• WRITTEN TASK:
Copy the records verbatim, starting at the line that contains "The image size is (639, 400)." and ending at the line that contains "Action: pos(525,683)", both included.
━━━━
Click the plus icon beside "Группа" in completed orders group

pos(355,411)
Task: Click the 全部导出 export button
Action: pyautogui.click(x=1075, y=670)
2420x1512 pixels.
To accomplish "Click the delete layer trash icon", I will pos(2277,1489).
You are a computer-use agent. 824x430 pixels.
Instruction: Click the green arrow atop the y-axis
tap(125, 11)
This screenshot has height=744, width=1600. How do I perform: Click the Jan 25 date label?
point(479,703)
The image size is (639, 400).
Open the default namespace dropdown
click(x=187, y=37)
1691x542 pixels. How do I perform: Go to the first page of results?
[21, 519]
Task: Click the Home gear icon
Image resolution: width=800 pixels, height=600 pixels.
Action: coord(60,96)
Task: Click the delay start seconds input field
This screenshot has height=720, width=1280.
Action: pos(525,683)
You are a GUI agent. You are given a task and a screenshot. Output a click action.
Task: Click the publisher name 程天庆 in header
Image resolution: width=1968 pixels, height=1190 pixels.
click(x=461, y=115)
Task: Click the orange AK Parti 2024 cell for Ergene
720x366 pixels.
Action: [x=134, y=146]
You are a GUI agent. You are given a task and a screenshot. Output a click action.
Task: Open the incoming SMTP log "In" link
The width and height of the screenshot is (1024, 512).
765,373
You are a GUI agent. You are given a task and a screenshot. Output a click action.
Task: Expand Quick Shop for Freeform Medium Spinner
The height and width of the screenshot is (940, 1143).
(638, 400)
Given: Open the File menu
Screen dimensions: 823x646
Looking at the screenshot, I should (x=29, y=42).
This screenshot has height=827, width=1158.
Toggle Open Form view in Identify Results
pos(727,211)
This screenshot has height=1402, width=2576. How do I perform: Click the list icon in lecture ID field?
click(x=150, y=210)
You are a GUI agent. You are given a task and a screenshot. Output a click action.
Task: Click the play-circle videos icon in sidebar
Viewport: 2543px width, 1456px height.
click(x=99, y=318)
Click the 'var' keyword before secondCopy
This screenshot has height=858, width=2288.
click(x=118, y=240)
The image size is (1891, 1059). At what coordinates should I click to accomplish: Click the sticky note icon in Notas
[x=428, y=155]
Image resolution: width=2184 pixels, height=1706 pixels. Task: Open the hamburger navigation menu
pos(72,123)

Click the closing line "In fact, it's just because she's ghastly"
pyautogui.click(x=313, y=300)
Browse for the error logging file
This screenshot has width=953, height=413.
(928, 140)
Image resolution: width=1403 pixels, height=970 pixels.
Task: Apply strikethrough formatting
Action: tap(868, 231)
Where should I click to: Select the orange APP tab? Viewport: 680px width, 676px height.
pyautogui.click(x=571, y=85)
━━━━
• OUTPUT FOR THIS TASK:
The image size is (639, 400).
Open the default namespace dropdown
click(x=187, y=37)
1691x542 pixels. How do I perform: Go to the first page of results?
[21, 519]
Task: Click the Home gear icon
Image resolution: width=800 pixels, height=600 pixels.
Action: coord(60,96)
Task: Click the delay start seconds input field
This screenshot has height=720, width=1280.
Action: pos(525,683)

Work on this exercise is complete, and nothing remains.